Is there a way to register a function within an Cython extenstion module such that this function is called when the Python garbage collector destroys the module object ?
Something like
def __dealloc__(...)
on module level ?
I'm not sure there is an explicit/official way to achieve that. However, you could add a global variable which will be destroyed, when the cython module is deallocated:
# foo.pyx:
class Observer:
def __init__(self):
print("module initialized")
def __del__(self):
print ("module deleted")
_o=Observer()
However, cythonizing it via cythonize foo.pyx -i
will not lead to the desired effect:
[$] python -c `import foo`
module initialized
there is no "module deleted" printed to the console!

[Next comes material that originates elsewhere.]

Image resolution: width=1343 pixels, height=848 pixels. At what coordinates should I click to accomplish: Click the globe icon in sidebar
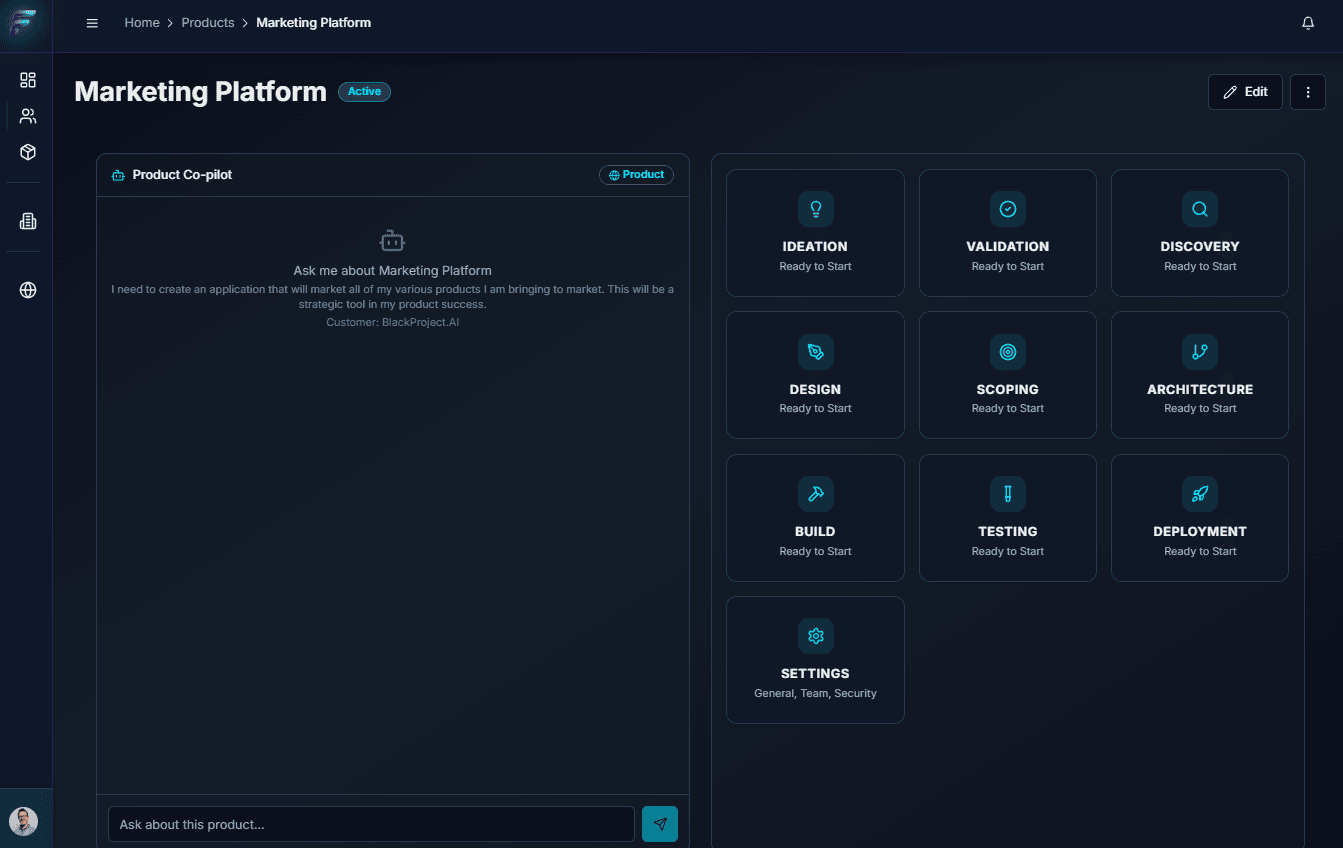[28, 290]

The problem: one cannot reload a cython-extension anyway (for example via importlib.reload()
), so it gets only deallocated when the Python interpreter is shut down. But then there is no need to deallocate the resources ...
Cython keeps all global Python-variables in a global C-variable which is called static PyObject *__pyx_d;
in the cythonized C-source; this is just a Python-dictionary. However, because there is a reference to the global _o
in this not destroyed dictionary, the reference count of _o
will never become 0 an thus the object doesn't get destroyed.
By setting generate_cleanup_code=True
one can force Cython to generate a clean-up function which will be put into the m_free
-slot of the PyModuleDef definition struct. For example with the following setup-file:
from distutils.core import setup
from Cython.Build import cythonize
from Cython.Compiler import Options
Options.generate_cleanup_code = True # this is important!
setup(
name = "foo",
ext_modules = cythonize("foo.pyx"),
)
And now after python setup.py build_ext -i
:
[$] python -c "import foo"
module initialized
module deleted
it works as expected.
Because there is no reload
for Cython-extensions, "module deleted" will be only seen when module_dealloc
is called.
However, when the first listing were pure-Python, we would also see module deleted
if importlib.reload(foo)
were called. In this case "module_dealloc" isn't used, but all references to global _o
would be cleared and object would be destroyed.
Depending on what one want, it might be either the expected or unexpected behavior.